Germany is now the only country in the EU that could be described as smoker-friendly. Previous contenders Austria and Czechia have both introduced draconian smoking bans in recent years. The number of vaper-friendly countries is also dwindling. Seventeen of the thirty countries in the index have made it illegal to use an e-cigarette wherever smoking is prohibited. Sixteen countries have a total or near-total ban on e-cigarette advertising.
We have made a few changes to the index since the 2019 edition was published. As heated tobacco products have become popular, taxes on heated tobacco have inevitably become attractive to politicians. A new subcategory has therefore been included in the tobacco section, worth up to five points. Countries that have been foolish enough to ban these products (Malta and Norway) are given maximum points.

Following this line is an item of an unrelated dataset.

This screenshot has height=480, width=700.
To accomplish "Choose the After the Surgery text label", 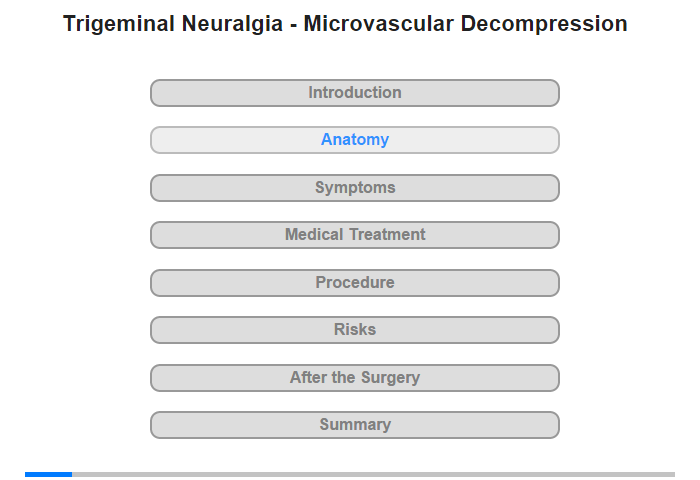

Ireland has pioneered the alcohol display ban (otherwise known as the booze curtain) and so a new subcategory has been added to take that into account. It is also worth five points. A subcategory for minimum alcohol pricing, which is now in force in Wales and Scotland and may soon be in place in Ireland, was added in the 2019 edition.
All taxes are adjusted for affordability in the Nanny State Index. This year, in a change to the previous methodology, we use median incomes rather than per capita GDP for this calculation. Median incomes are a better guide to the spending power of individuals, particularly in corporate tax havens where GDP does not accurately reflect average incomes.
The big picture is one of a constantly expanding nanny state raising prices and trampling freedom. The blame for this lies overwhelmingly with domestic governments, not with the European Union. The EU banned menthol cigarettes in May 2020, but it cannot be held responsible for regressive taxation, draconian smoking bans and excessive regulation of alcohol and food. The gulf between the freest countries at the bottom of the table and the least liberal countries at the top is almost entirely the result of decisions made by their own governments. Change is possible.
The Nanny State Index is a huge collaborative project which involves gathering and checking over a thousand pieces of data. As always, we thank our friends and partners across Europe who make it possible.